- Your task -
Down to the last line, set down the material below exactly, excluding pictures.

- Supplied data -
○ ○ ○ ○ ○ ○ ○
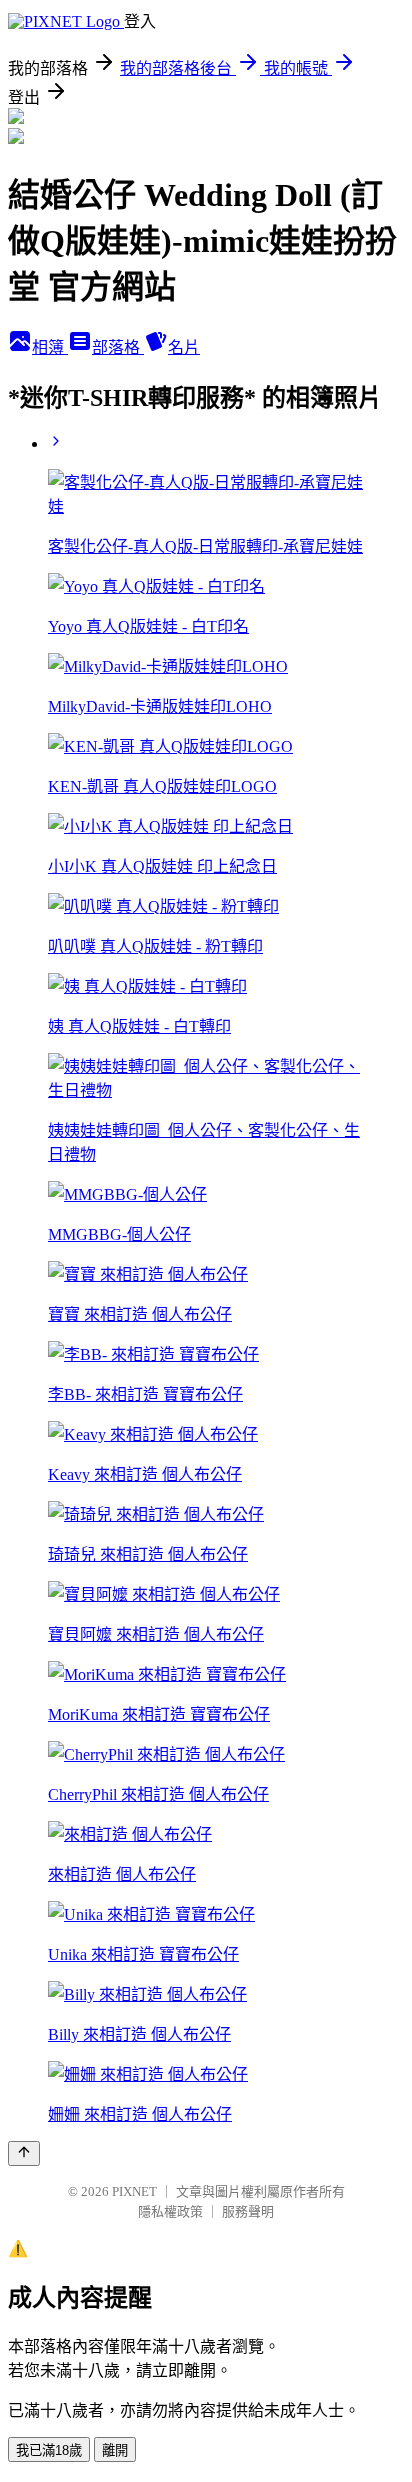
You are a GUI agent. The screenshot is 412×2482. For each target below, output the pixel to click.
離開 (115, 2450)
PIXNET (134, 2191)
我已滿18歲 (49, 2450)
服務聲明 (248, 2211)
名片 (184, 347)
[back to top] (24, 2153)
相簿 (50, 347)
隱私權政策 (170, 2211)
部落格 (118, 347)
○ ○ ○ ○ ○ ○ ○
- Answer to this exercise -
You are a GUI agent. The screenshot is 412×2482. For each target below, output the pixel to click.
離開 (115, 2450)
PIXNET (134, 2191)
我已滿18歲 (49, 2450)
服務聲明 (248, 2211)
名片 (184, 347)
[back to top] (24, 2153)
相簿 (50, 347)
隱私權政策 (170, 2211)
部落格 (118, 347)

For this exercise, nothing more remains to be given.